As indicated, uncontrolled viral replication as a result of viral evasion of host’s immune mechanisms together with excessive release of proinflammatory cytokines leads to the tissue and organ damage. Targeting the key molecular players in signaling pathways which are altered by the viral infections is another treatment strategy. IFNα-2b, an FDA-approved recombinant interferon alpha-2 protein for treatment of several cancers, also interferes with viral replication and promotes antiviral activities of immune cells through binding type-1 interferon receptors[177], [178]. IFNα-2b is currently under clinical trials for treatment of COVID-19. Clinical evidence indicates the potential effects of anti-inflammatory and immunosuppressive treatments for COVID-19. Monoclonal antibodies against inflammatory molecules or their receptors including tocilizumab, sarilumab, siltuximab (inhibitors of IL-6 receptor), gimsilumab (GM-CSF inhibitor), and fingolimod (a sphingosine-1-phosphate receptor modulator) have been suggested to reverse the uncontrolled inflammatory response in severe COVID-19 patients through inhibition of inflammatory cytokines or trafficking of the immune cells[179]. Administration of corticosteroids including prednisone, methylprednisolone and dexamethasone have been shown to have substantial benefits in late stage disease suppressing the pulmonary inflammation; however, their use can interfere with antiviral immune responses in the early phases of the disease[180].

To date, none of the investigated drugs for COVID-19 in clinical trials, demonstrated to be clearly effective. Therefore, a thorough understanding of the SARS-CoV-2 behavior in the host and its interaction with immune mechanisms would provide insights to develop more effective therapeutics.

Concluding remarks

The plentiful experimental and clinical evidence on the existence of immunoediting process from immune surveillance to escape in cancers have guided the scientists to develop new treatment strategies by targeting the critical molecules involved in sculpting the tumor cells such as IFN-γ and immune checkpoints (PD-1 and PD-L1) . Regarding the initial contribution of the immune system to eliminate the virus-infected cells, the immune evasion mechanisms developed by the virus may result in making the virus invisible to the immune recognition or its localization in anatomical sites that are poorly accessible to the immune cells.
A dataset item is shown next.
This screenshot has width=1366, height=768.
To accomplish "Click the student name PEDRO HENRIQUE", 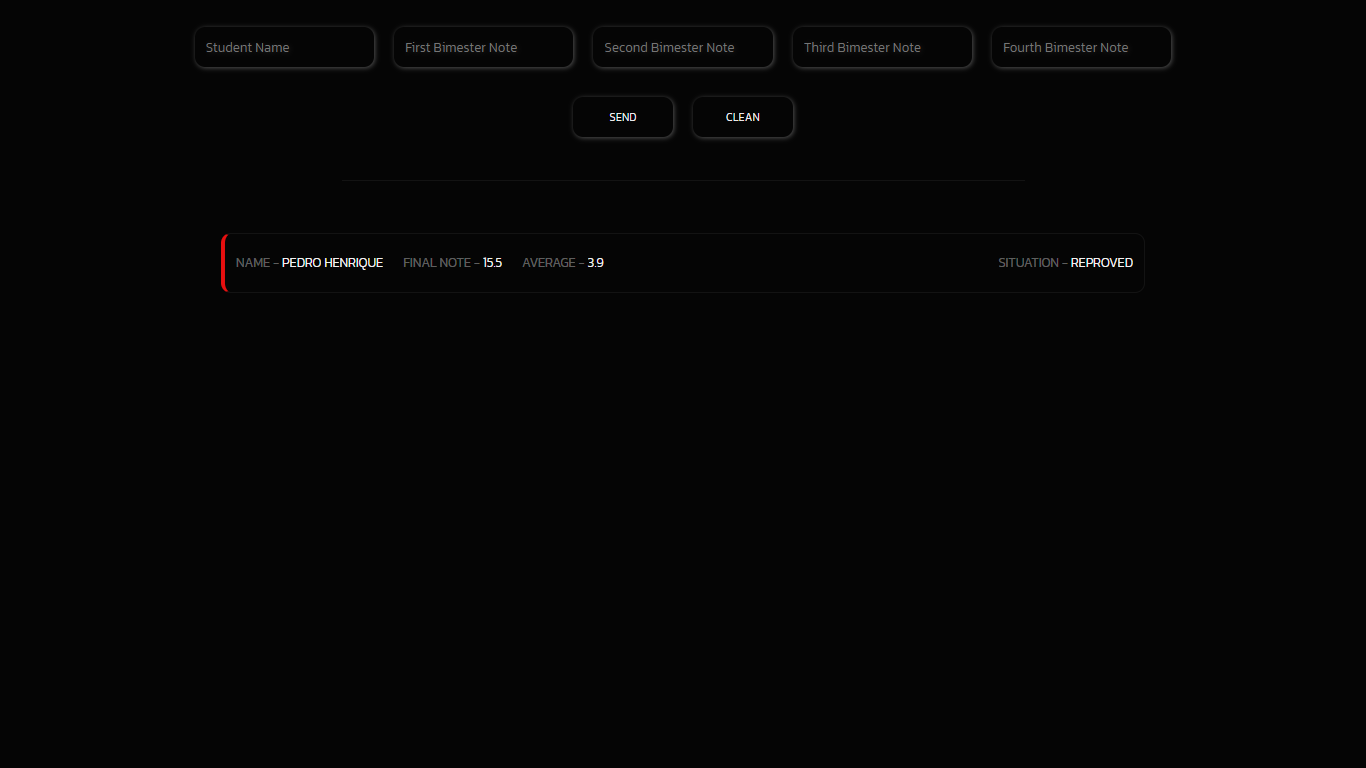I will click(x=332, y=263).
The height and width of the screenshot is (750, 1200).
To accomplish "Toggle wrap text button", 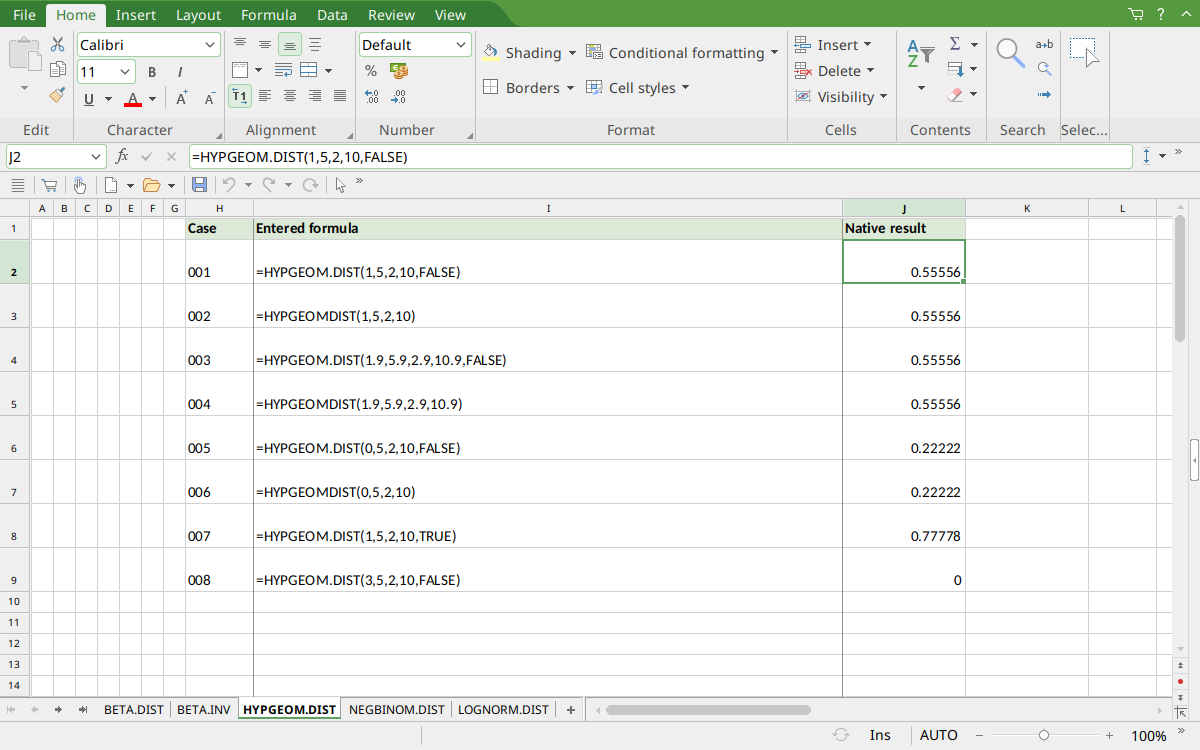I will [x=283, y=71].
COVID-19 is a heterogeneous disease with many knowledge gaps and ambiguities about the mutual interaction of virus-infected cells and the immune system, duration of the infection, and the time of complete clearance of viruses from the body. Among those who recover from COVID-19, some develop persistent symptoms for months, a condition referred to as long COVID. The persistence of SARS-CoV-2 in certain tissues, evidenced by some investigations, is one of the suggested contributors to long COVID [24], [25], [26]. In such patients the role of the immune system in exerting immune selection pressure on virus infected cells through the mechanisms of immunoediting might be involved in the persistence of the disease. However, the immunoediting in SARS-CoV-2 infection might not exactly resemble the process in cancer regarding uncontrolled immune responses in COVID-19 and different potential factors contributing to the development of long COVID. Understanding the exact effectors in immune processes involved in immunoediting in SARS-CoV-2 infection may provide promising approaches to design immunotherapeutic strategies to overcome the evading mechanisms and harnessing the hyperactivated immune responses.

Declaration of Competing Interest

The authors declare that they have no known competing financial interests or personal relationships that could have appeared to influence the work reported in this paper.